It’s known for its high-end products, disruptive attitudes to conventional business practices and earlier this year celebrated having the most profitable quarter of any company in history.
But come 2019, tech giant Apple will become a car maker too with the launch of its first car.
That’s according to The Wall Street Journal, which claimed earlier today that the world-famous designer brand is on the brink of turning its skunkworks automotive project into a mainstream product in less than four years’ time.
Citing anonymous inside sources at the company, The Wall Street Journal says that Apple’s project Titan — Apple’s top-secret program to design and build an all-electric car — is now officially a ‘committed project’ at the Californian company. What’s more, claim the sources, project leaders have been given the go-ahead by Apple bosses to triple the number of staff working on project Titan, expanding its workforce from 600 engineers to more than 1800.
The same sources say Apple is hoping to have a targeted ship date some time in 2019, meaning Apple’s as-yet unnamed electric car will be entering the automotive market a year or two after Tesla’s upcoming Model 3 mid-sized sedan and the next-generation Nissan LEAF are expected to launch.
At the moment, specifics on Apple’s first production car are somewhat sketchy at best, but it’s worth noting that while The Wall Street Journal has been reporting on this particular story more than eight months and has been accurate in the past with other Apple-related rumors.
In keeping with its standard practices, Apple is currently declining to comment on speculation regarding an Apple-branded electric car.
Despite its silence on the matter however, Apple has been rather active of late with the number of new hires from the automotive industry. While executive crossover between the consumer electronics and auto industry isn’t exactly new, Apple’s recent hires have included Johan Jungwirth, former president and chief executive of Mercedes-Benz’ North America’s research and development team as well as Doug Betts, former head of quality control at Fiat Chrysler.
Other hires in recent months include experts from Tesla Motors, as well as experts in the field of autonomous driving, machine learning and automotive production. While The Wall Street Journal says Apple’s first car will likely have semi-autonomous rather than fully-autonomous capabilities, Apple’s ultimate goal is clear: to produce an autonomous zero-emission vehicle which integrates seamlessly with Apple’s existing hardware and software ecosystem.
If Apple is successful, it would give the company a unique and commanding position, intersecting the tech and automotive worlds. What’s more, its nearest rival, software giant Google, recently confirmed that it has no interest in becoming an automaker, despite its prominent position in the world of autonomous vehicle research and development.
That leaves Apple with one other rival, Silicon Valley automaker Tesla Motors. While the Tesla Model S and Tesla Model X luxury electric cars are indeed the gold standard for their feature-reach Internet-enabled connectivity, semi-autonomous autopilot functionality, zero-emissions range and performance, even Tesla lacks the same fully-integrated ecosystem that an Apple-branded electric car could offer.

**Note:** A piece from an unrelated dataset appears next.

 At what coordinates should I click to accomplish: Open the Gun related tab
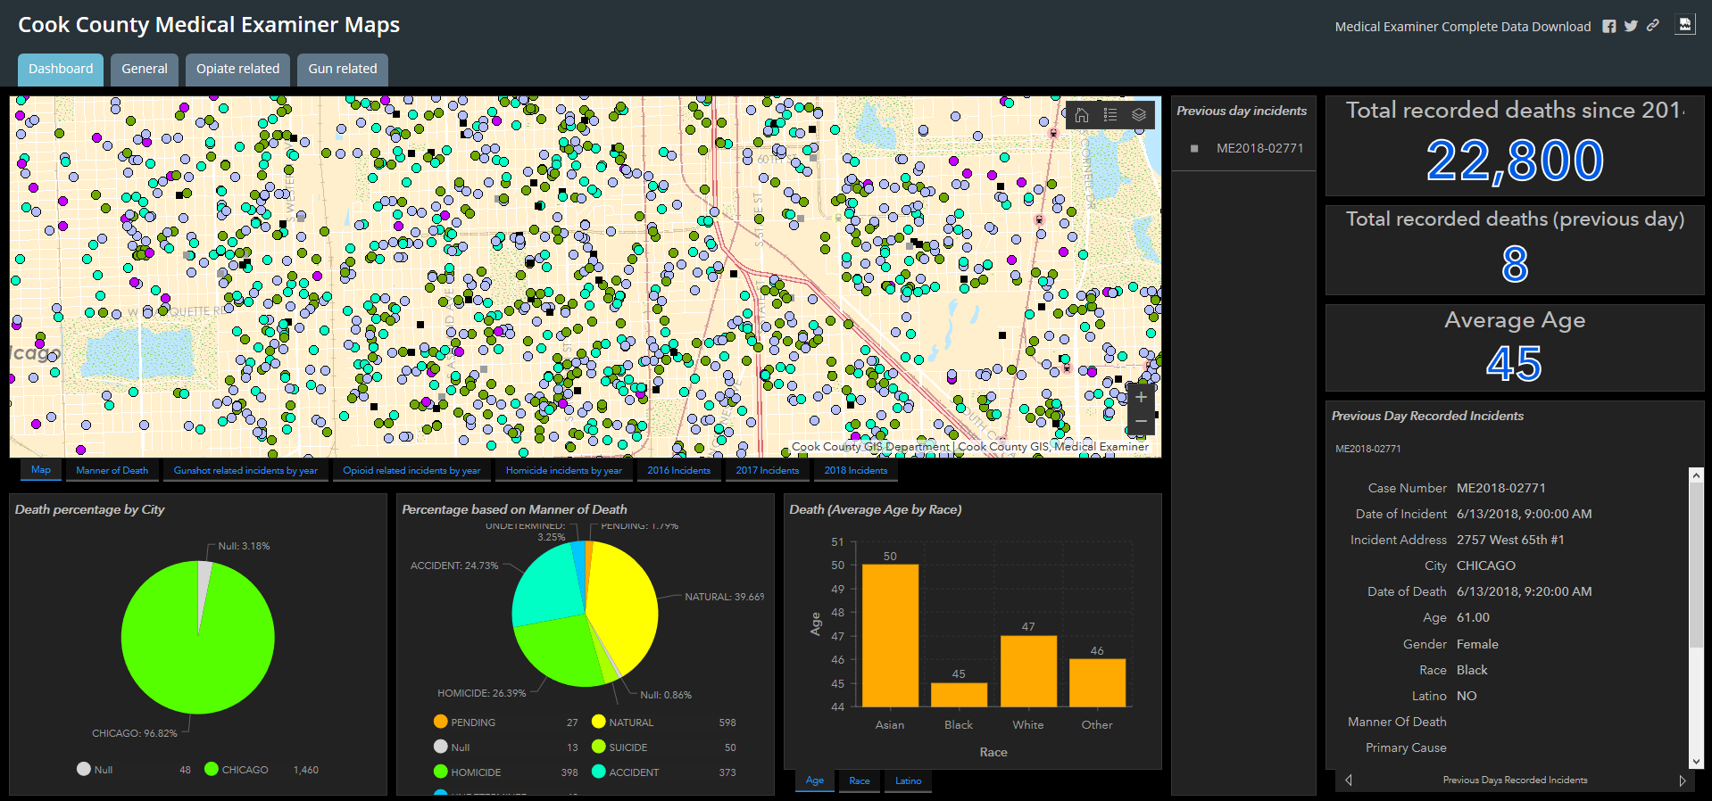coord(343,69)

But as we’ve said before, developing a car from scratch isn’t easy. While Apple certainly has the money on hand needed to develop and build a brand-new self-driving electric car — more than $203 billion at last count — entering the automotive business isn’t going to be as simple as bringing a new iPhone to market.
The first of these is production cycles. While Apple is used to developing its smartphones and computers on a one or two year cycle, automotive production cycles are typically much longer. Even Tesla, whose production cycles follows an ethos atypical for the automotive industry– namely that features are added when they are ready to be added rather than waiting for a new model year refresh — is using the same basic chassis and panel design for new Model S cars than original 2012 model year cars.
The second is the various legislative and regulatory hurdles which must be overcome before a new car can reach the marketplace. While Apple is more than familiar with the various legislative hurdles for consumer electronics and cellphone communication devices, the automotive world comes with its own completely new set of requirements which must be met — and which will take Apple a while to successfully negotiate. These include everything from Federal safety standard compliance to crash-safety tests, range testing and of course, compliance with individual state regulations too.
Finally, in order to become successful in the automotive marketplace, Apple will need to either build and staff its own production facility or find a third-party automotive factory willing to build its cars under license. While rumors that Apple was looking to work with BMW have yet to prove anything more than conjecture, working with a third-party automaker would make it harder for Apple to dynamically adapt to the rest of the industry in the way that Tesla Motors can. In order to truly compete with Tesla, it would need to do just that.
What does it all mean? We’re still on the fence about Apple’s prospective automotive endeavors — but it’s clear that Apple is serious about entering into the automotive market some way or other.
And when it does, the rest of the automotive world should be ready for a fight.